Justin, Jon thanks a lot for replying
I do call GC.Collect() on some place, my application is a race software so I
call GC.Collect() after unloading a race or loading a new race. This was in
the old version as well as in the new version. The problem is also that the
software takes a huge amount of memory at startup, and the system runs out
of virtual memory after 15 minutes, with no other programs running.
Jon was saying that I may be using some unspecified behaviour. I believe
that all methods I call from the .NET class library are documented and I use
them as indicated in MSDN. I also checked the breaking changes in version
1.1, and none of them affects my program.

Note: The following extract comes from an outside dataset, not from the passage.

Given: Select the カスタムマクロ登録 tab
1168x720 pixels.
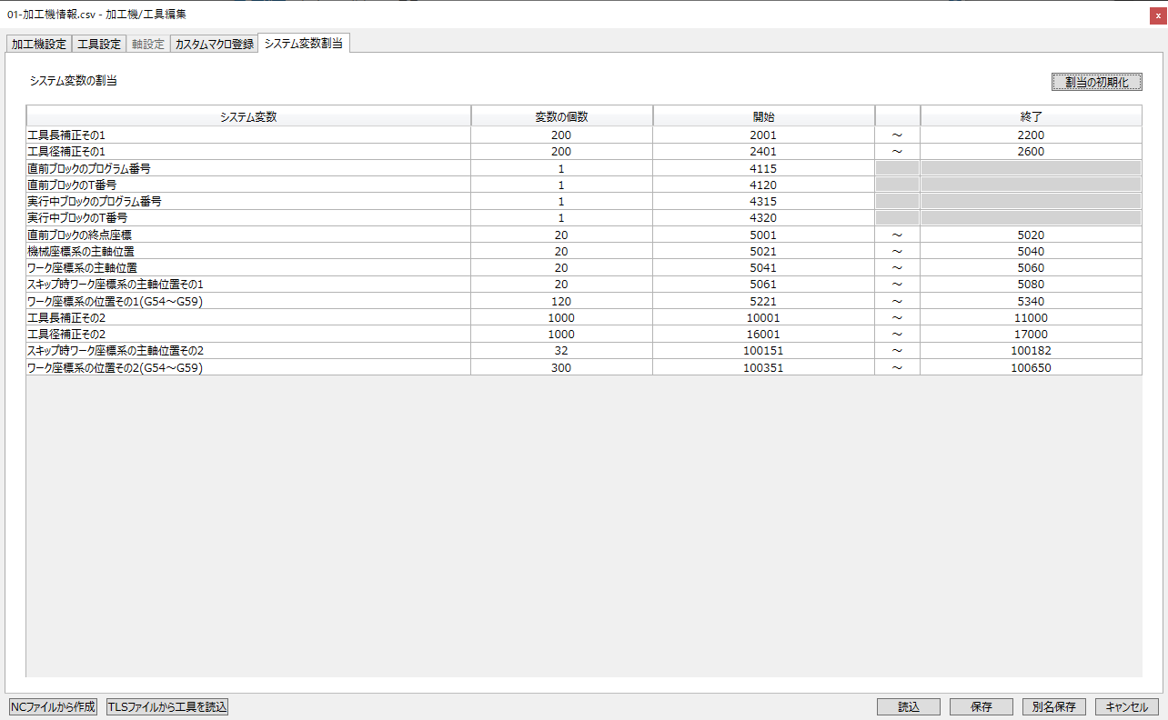Looking at the screenshot, I should [214, 44].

But one of the assemblies in the application is built using a dll generation
tool that I made using System.Reflection.Emit, originally the dll was
generated using .NET version 1.0, but I recompiled my tool with 1.1 and
generated the assembly again to use 1.1
Although it was not my intention to protect the code in the generated
assembly in any way, but all decompilers that I know of can't decompile my
assembly, because I optimise the IL code in a different way than the C#
compiler, yet I still use well documented IL instructions.

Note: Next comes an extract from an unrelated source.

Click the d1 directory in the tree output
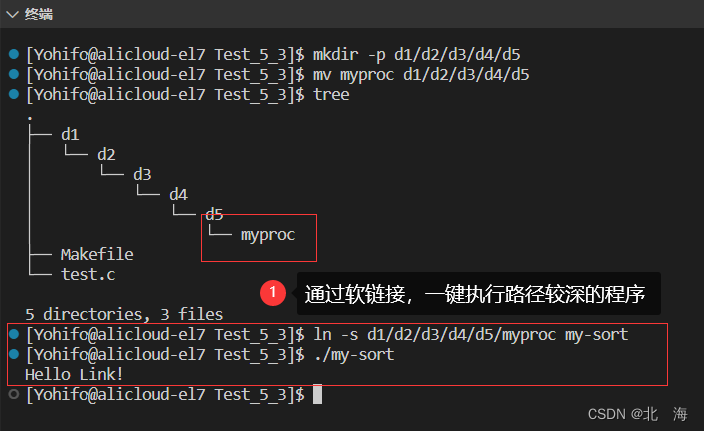Screen dimensions: 704x431 pyautogui.click(x=70, y=134)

Also, the software is working very good on my development machine, with 1GB
RAM, and it runs for days very good. But I need to make it run on 256MB and
128 MB machines, and it did very good with .NET ver 1.0
Sorry for the long problem description.
And Thanks a lot for your help
Best Regards
Sherif
> There are some undiagnosed issues where a machine with a rather large amount
> of system memory can cause the GC to heuristics to not kick in in time to
[quoted text clipped - 23 lines]
> > demonstrates the problem, or used a profiler to try to work out where
> > the heap is being used?
Jon Skeet - 29 Aug 2003 18:37 GMT
> Jon was saying that I may be using some unspecified behaviour. I believe
> that all methods I call from the .NET class library are documented and I use
> them as indicated in MSDN. I also checked the breaking changes in version
> 1.1, and none of them affects my program.
What I meant was that you may be, say, not disposing something that you
should be disposing of, or something similar.
As I say, a profiler is probably your best bet at the moment, so you
can find out what instances are eating up your memory.